DATA PROVIDED:
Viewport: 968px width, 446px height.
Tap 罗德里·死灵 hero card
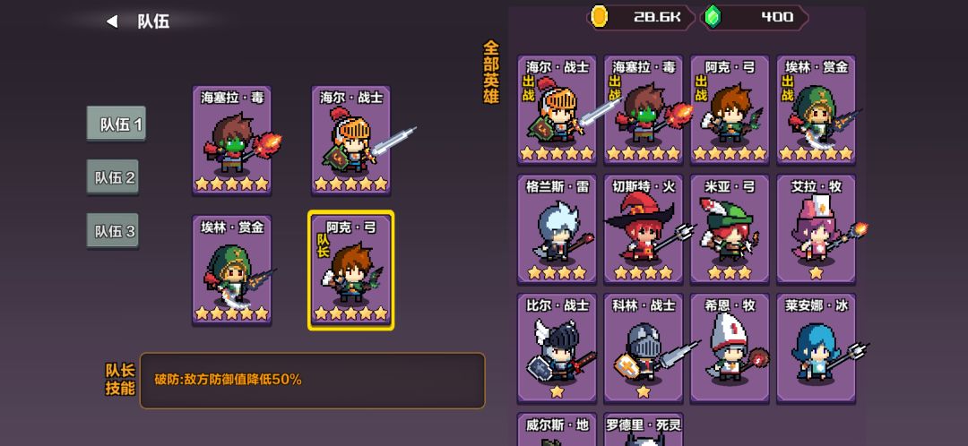pyautogui.click(x=644, y=429)
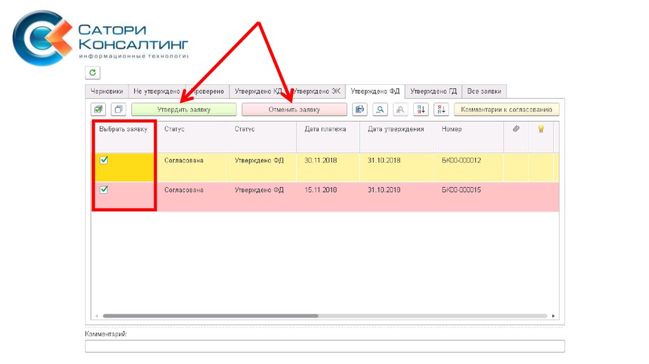The width and height of the screenshot is (649, 364).
Task: Open Комментарии к согласованию
Action: coord(506,110)
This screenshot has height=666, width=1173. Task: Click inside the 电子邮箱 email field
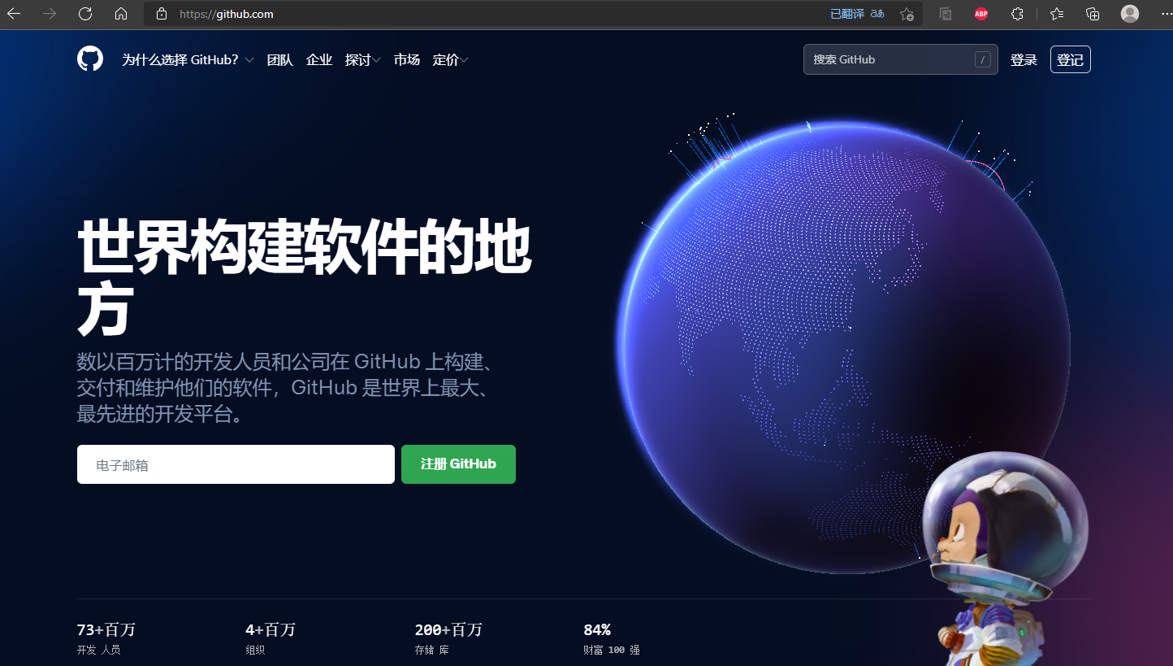pyautogui.click(x=236, y=464)
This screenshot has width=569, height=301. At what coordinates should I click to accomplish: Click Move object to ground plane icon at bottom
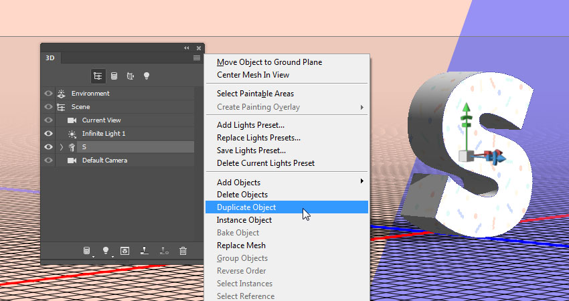click(145, 251)
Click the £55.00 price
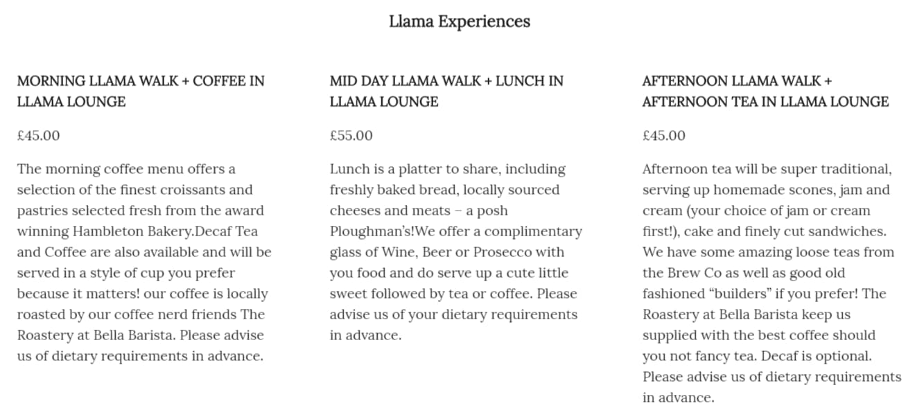Screen dimensions: 924x417 pos(351,135)
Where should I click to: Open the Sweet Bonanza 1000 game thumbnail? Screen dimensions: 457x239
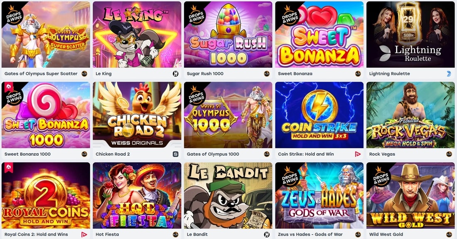[x=46, y=115]
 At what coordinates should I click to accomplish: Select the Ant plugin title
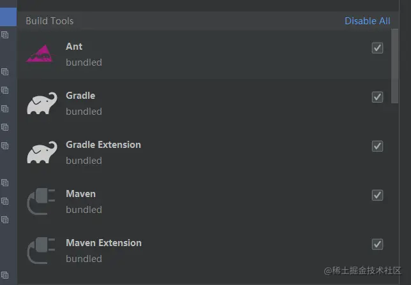click(74, 47)
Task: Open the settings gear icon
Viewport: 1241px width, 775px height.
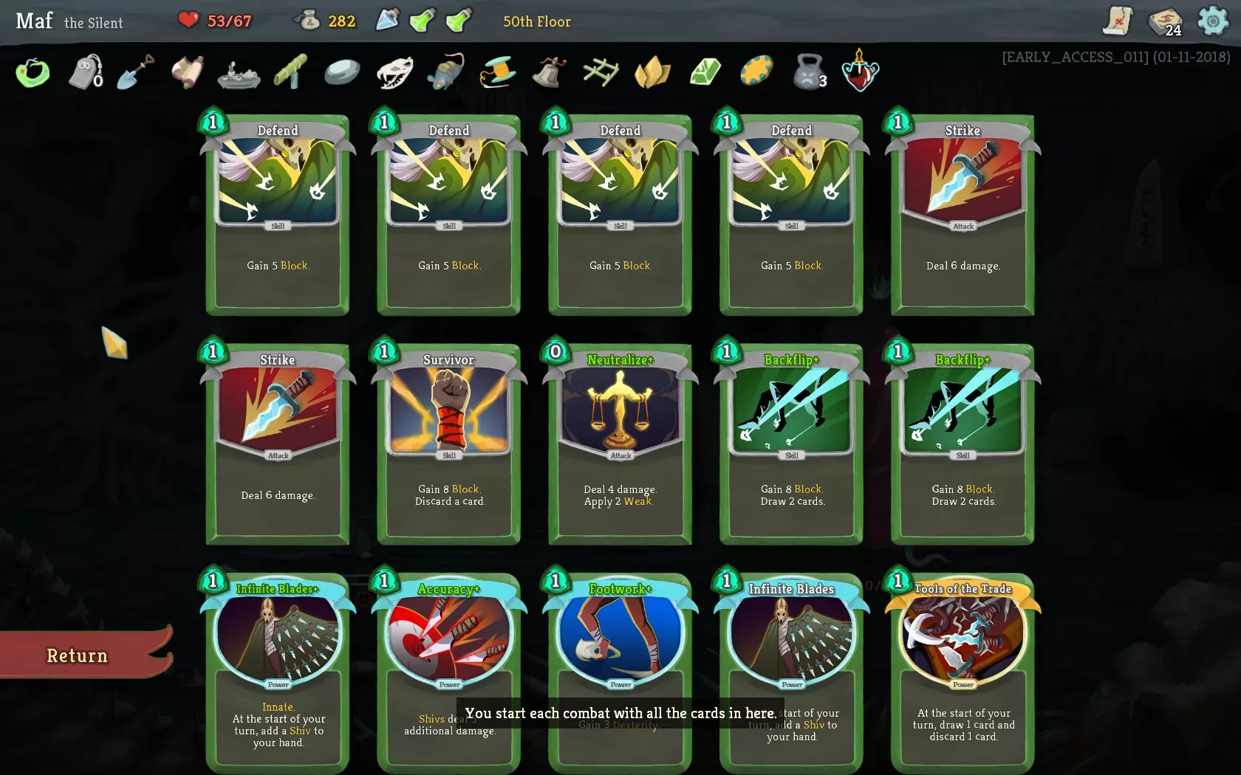Action: tap(1212, 21)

AIM OF THE TASK:
Give again, word for word, the line containing "At what coordinates should I click to accomplish: Select" and every line after it to the end of the records; leave out the pictures.

ANSWER SECTION:
 At what coordinates should I click to accomplish: Select the Ant plugin title
click(74, 47)
Task: Open the settings gear icon
Viewport: 1241px width, 775px height.
Action: tap(1212, 21)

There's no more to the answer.